- **Rows from a screen grounding dataset**
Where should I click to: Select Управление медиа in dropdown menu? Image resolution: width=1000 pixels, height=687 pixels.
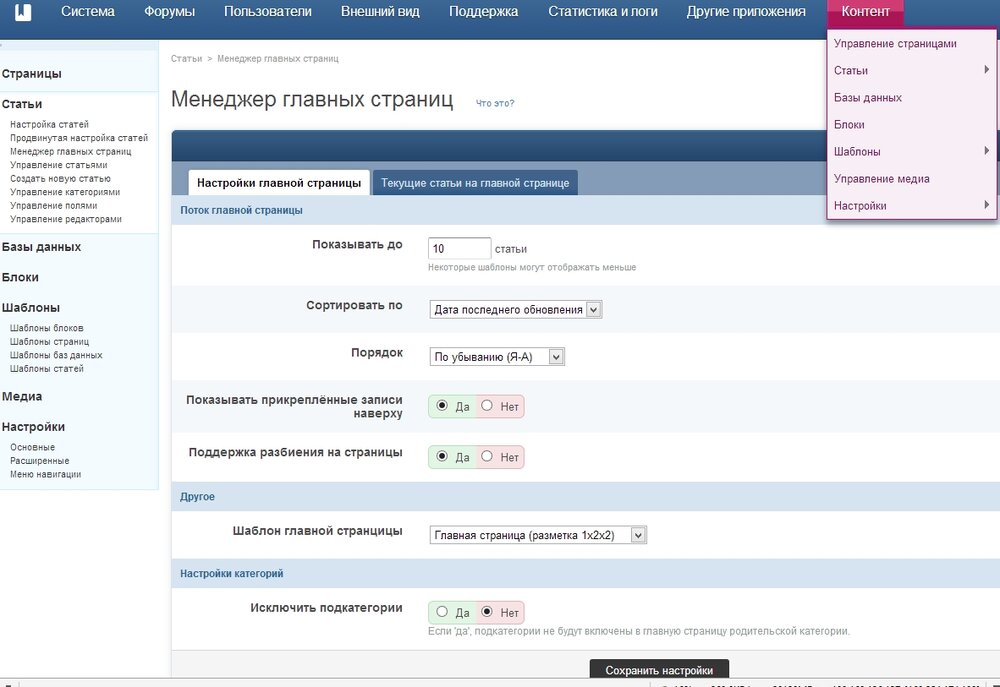(x=882, y=179)
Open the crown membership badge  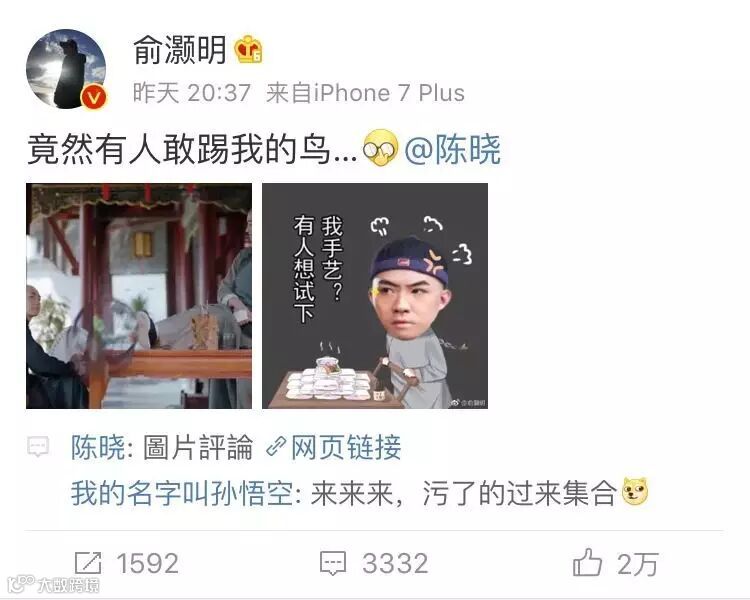pos(248,50)
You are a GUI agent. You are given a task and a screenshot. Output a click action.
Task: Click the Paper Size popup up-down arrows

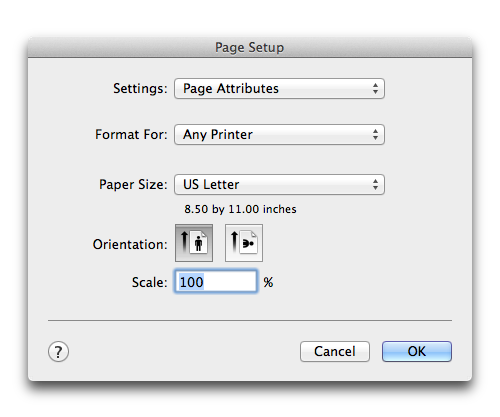375,185
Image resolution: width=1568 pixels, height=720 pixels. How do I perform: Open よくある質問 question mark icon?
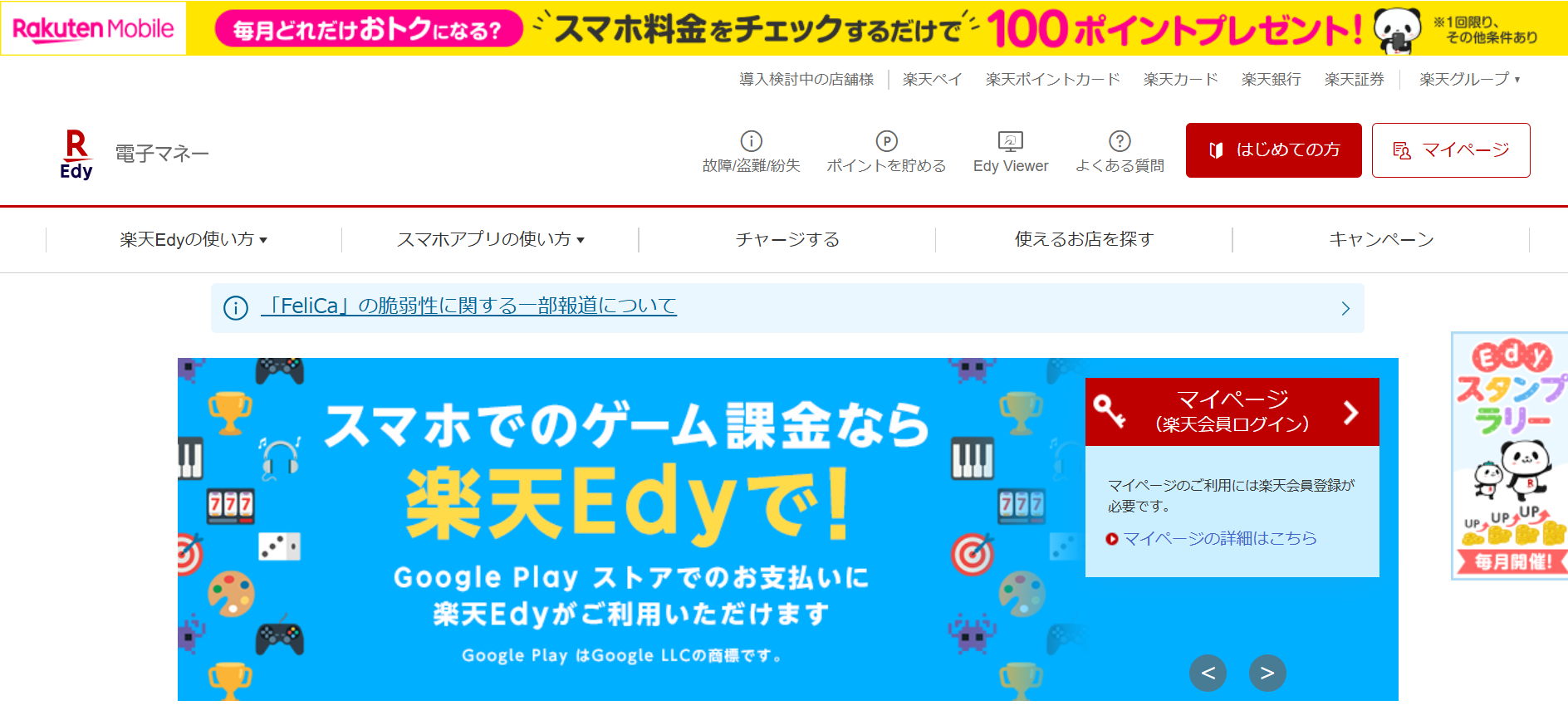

- **EXERCISE**
Reproduce word for word the stretch of the records from the line containing "You are a GUI" through the end of the records, including both ends. Leave the pictures out of your answer.

- **ANSWER BELOW**
You are a GUI agent. You are given a task and a screenshot. Output a click action.
Task: Click the Paper Size popup up-down arrows

375,185
Image resolution: width=1568 pixels, height=720 pixels. How do I perform: Open よくある質問 question mark icon?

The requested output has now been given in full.